• **PROMPT**:
Your answer must be an exact transcription of every record.

• **MATERIAL SHOWN**:
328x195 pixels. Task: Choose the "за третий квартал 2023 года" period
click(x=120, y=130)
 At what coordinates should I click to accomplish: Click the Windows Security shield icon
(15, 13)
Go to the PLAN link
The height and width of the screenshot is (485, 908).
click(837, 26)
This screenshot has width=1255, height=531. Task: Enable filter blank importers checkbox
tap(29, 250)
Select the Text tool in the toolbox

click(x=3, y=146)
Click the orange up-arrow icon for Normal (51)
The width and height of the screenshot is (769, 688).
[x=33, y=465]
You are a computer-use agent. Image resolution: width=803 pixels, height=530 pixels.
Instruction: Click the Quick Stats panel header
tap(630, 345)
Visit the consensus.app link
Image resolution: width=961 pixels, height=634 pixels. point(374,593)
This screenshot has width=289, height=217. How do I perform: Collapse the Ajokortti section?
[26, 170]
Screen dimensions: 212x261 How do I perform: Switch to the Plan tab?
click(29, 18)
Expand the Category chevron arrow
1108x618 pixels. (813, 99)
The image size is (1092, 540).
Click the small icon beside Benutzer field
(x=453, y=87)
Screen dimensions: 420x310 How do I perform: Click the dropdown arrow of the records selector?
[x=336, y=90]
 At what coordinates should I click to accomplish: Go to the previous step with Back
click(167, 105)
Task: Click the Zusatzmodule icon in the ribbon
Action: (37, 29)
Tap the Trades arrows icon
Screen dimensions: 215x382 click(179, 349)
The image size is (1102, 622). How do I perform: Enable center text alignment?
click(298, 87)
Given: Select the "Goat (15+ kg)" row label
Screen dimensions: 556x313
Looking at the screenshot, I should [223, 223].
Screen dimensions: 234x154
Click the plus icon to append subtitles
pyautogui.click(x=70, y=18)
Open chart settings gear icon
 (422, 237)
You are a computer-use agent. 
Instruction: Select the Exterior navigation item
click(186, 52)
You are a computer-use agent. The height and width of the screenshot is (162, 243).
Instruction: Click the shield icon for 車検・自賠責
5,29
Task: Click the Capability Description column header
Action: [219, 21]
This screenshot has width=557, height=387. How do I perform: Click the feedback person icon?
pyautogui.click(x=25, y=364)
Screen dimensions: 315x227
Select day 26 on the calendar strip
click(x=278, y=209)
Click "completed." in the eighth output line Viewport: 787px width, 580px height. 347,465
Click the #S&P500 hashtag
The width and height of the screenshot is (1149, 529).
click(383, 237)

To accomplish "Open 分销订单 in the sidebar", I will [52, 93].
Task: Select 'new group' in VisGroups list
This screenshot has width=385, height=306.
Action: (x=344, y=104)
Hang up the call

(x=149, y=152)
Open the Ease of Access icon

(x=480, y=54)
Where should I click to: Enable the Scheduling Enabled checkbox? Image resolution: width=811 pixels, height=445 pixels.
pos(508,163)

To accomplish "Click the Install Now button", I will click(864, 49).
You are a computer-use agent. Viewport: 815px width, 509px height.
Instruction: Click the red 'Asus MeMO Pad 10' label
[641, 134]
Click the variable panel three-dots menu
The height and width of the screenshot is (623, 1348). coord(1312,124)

• **RESPONSE FOR THIS EXERCISE**:
328x195 pixels. Task: Choose the "за третий квартал 2023 года" period
click(x=120, y=130)
 At what coordinates should I click to accomplish: Click the Windows Security shield icon
(15, 13)
Go to the PLAN link
The height and width of the screenshot is (485, 908).
click(837, 26)
This screenshot has width=1255, height=531. Task: Enable filter blank importers checkbox
tap(29, 250)
Select the Text tool in the toolbox

click(x=3, y=146)
Click the orange up-arrow icon for Normal (51)
The width and height of the screenshot is (769, 688).
[x=33, y=465]
You are a computer-use agent. Image resolution: width=803 pixels, height=530 pixels.
Instruction: Click the Quick Stats panel header
tap(630, 345)
Visit the consensus.app link
Image resolution: width=961 pixels, height=634 pixels. point(374,593)
This screenshot has width=289, height=217. How do I perform: Collapse the Ajokortti section?
[26, 170]
Screen dimensions: 212x261 How do I perform: Switch to the Plan tab?
click(29, 18)
Expand the Category chevron arrow
1108x618 pixels. (813, 99)
The image size is (1092, 540).
Click the small icon beside Benutzer field
(x=453, y=87)
Screen dimensions: 420x310 How do I perform: Click the dropdown arrow of the records selector?
[x=336, y=90]
 At what coordinates should I click to accomplish: Go to the previous step with Back
click(167, 105)
Task: Click the Zusatzmodule icon in the ribbon
Action: (37, 29)
Tap the Trades arrows icon
Screen dimensions: 215x382 click(179, 349)
The image size is (1102, 622). How do I perform: Enable center text alignment?
click(298, 87)
Given: Select the "Goat (15+ kg)" row label
Screen dimensions: 556x313
Looking at the screenshot, I should [223, 223].
Screen dimensions: 234x154
Click the plus icon to append subtitles
pyautogui.click(x=70, y=18)
Open chart settings gear icon
 (422, 237)
You are a computer-use agent. 
Instruction: Select the Exterior navigation item
click(186, 52)
You are a computer-use agent. The height and width of the screenshot is (162, 243).
Instruction: Click the shield icon for 車検・自賠責
5,29
Task: Click the Capability Description column header
Action: [219, 21]
This screenshot has width=557, height=387. How do I perform: Click the feedback person icon?
pyautogui.click(x=25, y=364)
Screen dimensions: 315x227
Select day 26 on the calendar strip
click(x=278, y=209)
Click "completed." in the eighth output line Viewport: 787px width, 580px height. 347,465
Click the #S&P500 hashtag
The width and height of the screenshot is (1149, 529).
click(383, 237)

To accomplish "Open 分销订单 in the sidebar", I will [52, 93].
Task: Select 'new group' in VisGroups list
This screenshot has width=385, height=306.
Action: (x=344, y=104)
Hang up the call

(x=149, y=152)
Open the Ease of Access icon

(x=480, y=54)
Where should I click to: Enable the Scheduling Enabled checkbox? Image resolution: width=811 pixels, height=445 pixels.
pos(508,163)

To accomplish "Click the Install Now button", I will click(864, 49).
You are a computer-use agent. Viewport: 815px width, 509px height.
Instruction: Click the red 'Asus MeMO Pad 10' label
[641, 134]
Click the variable panel three-dots menu
The height and width of the screenshot is (623, 1348). coord(1312,124)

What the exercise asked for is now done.